COMPLETE THE FOLLOWING:
**A.** In two sentences, summarize the foamy virus section.
**B.** Answer these questions from the foamy virus section:
(i) In which region of the long terminal repeats is the miRNA cassette found?
(ii) Which virus is given as an example of particle budding targeted to the plasma membrane?
(iii) Which host factor is named as interfering with full particle release?

#### TEXT SECTION ####

2.5. Potential Contribution of Other Foamy Viral and Cellular (co)Factors
Recently, a cluster of high-abundance miRNAs with a unique precursor pri-miRNA has been detected in different SFVs and BFV. Elimination of the whole miRNA cassette from non-coding sequences in the U3 region of the long terminal repeats (LTRs) does not grossly affect structural protein expression, processing and particle release but it does impair overall BFV fitness and replication competence. These data indicate that the miRNAs do not play an obvious or prominent role in FV assembly and release.
FV gene expression and the basic aspects of particle assembly and release including the ESCRT-machinery-directed pinching off of infectious virus seem to be possible in cell lines from different organs and non-authentic, heterologous host species. This indicates a low level of cell- and species-specific requirements of FVs in this regard. However, as described below, FV particle assembly is restricted to the microtubule organizing center (MTOC) and particle budding is targeted to different degrees to intracellular membranes (e.g., PFV) or to the plasma membrane (e.g., FFV). Additionally, incoming particles are routed to the MTOC highlighting the importance of this sub-cellular site as well as the dependence on the intracellular trafficking machinery of the cell for this bi-directional transport of the FV capsids.
Finally, FV replication, including the processes of particle assembly and release, is also targeted by host-encoded restriction factors and intrinsic immunity, for instance in the form of APOBEC3 cytidine deaminase packaging, membrane tethering, and interference with full particle release by BST-2/Tetherin and restriction by TRIM5 proteins . These aspects are not covered here, but the interested reader is referred to a recent review, which does discuss this aspect.

#### DATASET EXCERPTS ####

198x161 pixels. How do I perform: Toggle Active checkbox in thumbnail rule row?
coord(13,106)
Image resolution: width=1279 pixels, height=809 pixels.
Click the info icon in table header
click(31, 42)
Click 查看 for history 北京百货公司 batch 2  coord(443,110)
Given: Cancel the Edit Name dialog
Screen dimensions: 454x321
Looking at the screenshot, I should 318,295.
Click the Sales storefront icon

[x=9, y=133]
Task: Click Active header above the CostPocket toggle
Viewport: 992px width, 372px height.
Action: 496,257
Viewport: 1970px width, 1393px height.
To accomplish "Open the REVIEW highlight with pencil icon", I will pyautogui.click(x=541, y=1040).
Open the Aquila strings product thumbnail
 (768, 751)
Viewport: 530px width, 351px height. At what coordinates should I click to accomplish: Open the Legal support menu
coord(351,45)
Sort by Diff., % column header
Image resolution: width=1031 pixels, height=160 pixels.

####

EXPECTED OUTPUTS:
**A.** Removing the miRNA cassette from the U3 region of the LTRs does not grossly affect BFV structural protein expression, processing, or particle release, but it does impair overall fitness and replication competence. FV assembly and release appear possible in cell lines from different organs and heterologous host species, yet assembly is restricted to the MTOC, and FV replication is also targeted by host restriction factors such as APOBEC3, BST-2/Tetherin, and TRIM5 proteins.

**B.**
(i) The U3 region
(ii) FFV
(iii) BST-2/Tetherin